Right. So we we have we have really good internal training. We have, we have developed, that over the years. We also do keep track of, you know, the mistakes that get made and how to correct them and address it and that sort of thing to to continue to refine that.

That is a weekly process for us. Mhmm.

And, but no. You you call in the person that answers it can solve that problem. They have enabled. They have they have access to do it.

I mean, it is like a SaaS company in some ways. You call it old school, but in a typical SaaS company, any developer can deploy.

Now we trust their wisdom not to do it without testing and not to do it when no one's around and Right. So the thing and the thing with with cogent is because we don't offer all these different flavors, of whatever the customer wants.

It is very standardized.

So a customer configuration looks identical across the board.

That makes it easier on, you know, the call center folks and and the knock and and my engineers to to figure out what's going on. Right?

Check to make sure it conforms to the standard. Yes, no. Okay. If yes, well, then we know how it's gonna behave.

How it should behave. Right. Now you're looking at what is what would cause it to not behave that way. Right?

Is there an outage. Is there are there errors on the on interfaces? Are there, you know, is there something else odd going on? Is there a bug?


And go from there. Which we talk about the bed all days, but networking, you still do need to know what it should be doing because you can find and do find bugs more more than in the kernel layer. So Yeah. And, you know, I preach keep it simple.

It is from Dave's point down, but it's also kind of the way I just view How many vendors? In general. How many vendors?

Do you, Rob? We we have a ton of vendors. It's one.

So you have one IGP?

We have one IGP.

We have one vendor, both for the optical layer and for the routed layer.

Yes, that we have our our our one great vendor. And that allows us to have, very deep ties within their their their business units, within their development teams.

So when we do find problems getting the right person on the phone, is is quick, is with is painless, essentially, pain other than that you're doing it because there's a problem. Right? But But, when you when you have multiple vendors, you don't have as much, influence with that one vendor. Right?

With each one v each vendor, then if you had it all aggregated into one and and be And so, you know, you have their pros and cons to the different approaches. Yeah. Well, and and, you know, there's some protocols that do better with code diversity, like, DNS.

There's some protocols that don't always do better with code diversity like BGP. Like BGP or or or ISIS or or something like that. Right. Right. In the networking world, people will argue that, dual vendors, dual routers, gives you, you know, that that that redundancy.
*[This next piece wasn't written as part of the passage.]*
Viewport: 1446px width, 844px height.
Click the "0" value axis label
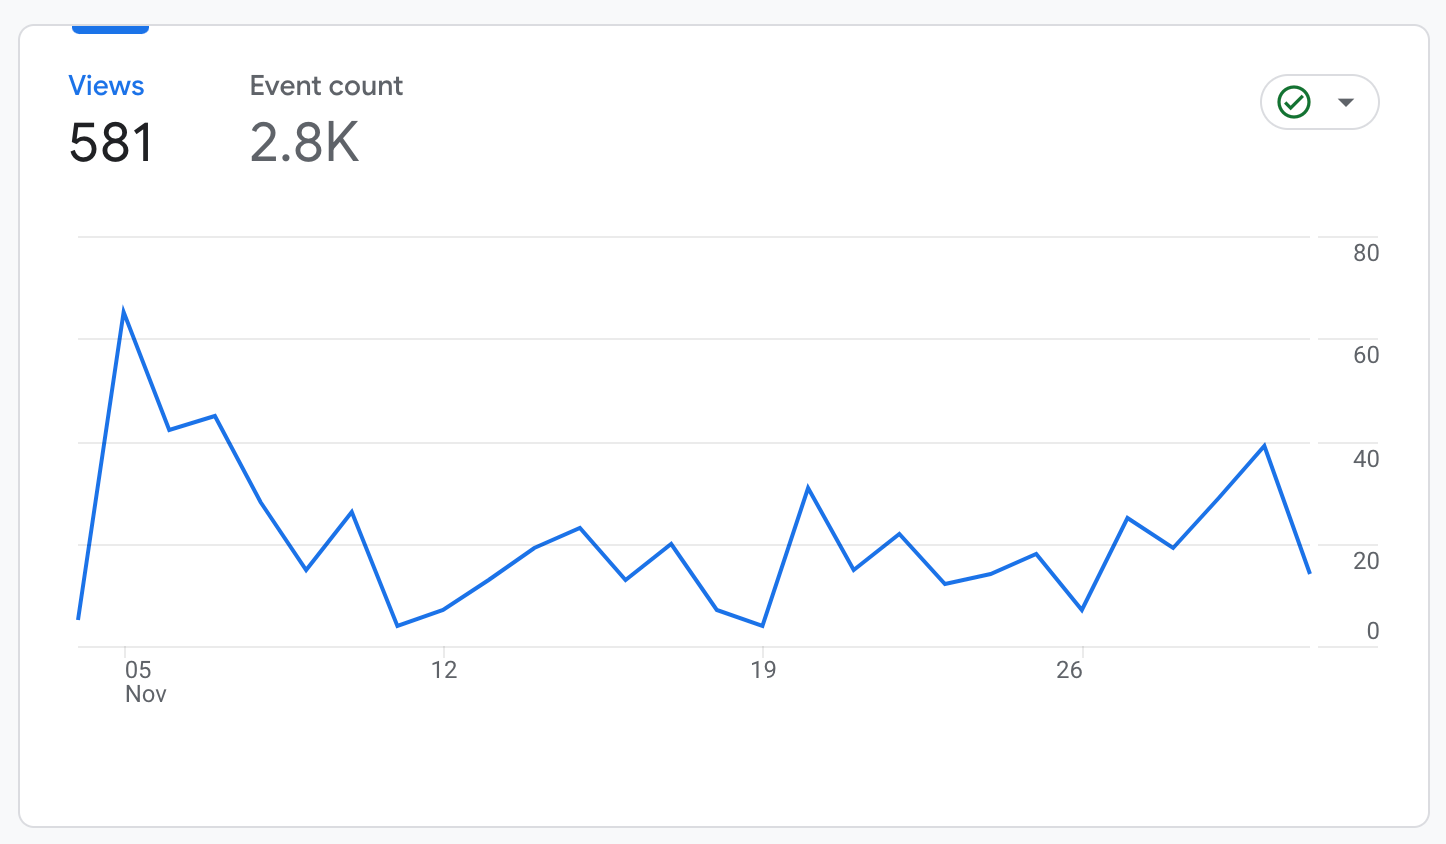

I would argue that the only way that gives you redundancy redundancy really is if you build two That works. Complete networks that might, you know, interact and talk to each other back and forth, but you still have to have a path that's all one vendor and a path that's all the other vendor. Because if you have an interaction bug, if you have a bug in v in one vendor, that's tripping up some data flow, whether it's packet based, whether it's routed based, and you go through that vendor, for for from customer to server or whatever they're talking to, they're gonna hit it.

So the only way you really mitigate that is to not that you'd be able to switch.

Don't use this vendor anymore. Right. I mean, I think that Yeah. The world has been better.

Generally, I see the point. Yeah. The, the internet was brought down multiple times in the nineties and knots by Again, the BGP where, you know, in theory, in networking, we have these things called RFCs, and people look at them to write the code in practice that's something that has often when I talk to academic folks looking at simulation and modeling, or network SNM, you know, it's like, you know that the actual code has bugs and does not do exactly what the RFCs said. But e even those that do, the the RFCs will state shoulds and may's.

Yes. And if I read a should in May and I decide to not do, and you decide to do, we can have a conflict that that can cause an outage. Yeah.

Right. So so if you think about I know you said you don't have like backbone or not. But, there must be more than, you know, Aaron who we see on the peering, the peering circuit doing it, you know, from the from the people that think IGP and, you know, picking your, I I guess, we didn't talk about testing, but testing devices and overall architecture, how big is so how big are the various teams, I guess, coaches. So on on the on the routing side of the house, it's it's in the ballpark of eight people. Uh-huh. Wow.

It is on the optical side. It's a similar size Mhmm. For the optics.

We have, you know, very good support groups around us that do other aspects, but it that it's a small group.

It's a smaller federal. Yeah. Focus of design, focus of vendor, focus of product is is the key to doing that. It it absolutely is.

We do not, you know, we get requests. I want I want I want to tweak, you know, my configuration. And we say no to most of I want to disackle this way. Yeah.

If I don't have a way to tool it to write a a a script that will make it repeatable.

And if I don't have a way that even with that, that I can predict how it's gonna interact, I I can't. I I we say no.

Most of the requests that we get in all honesty are better done on the customer side anyway.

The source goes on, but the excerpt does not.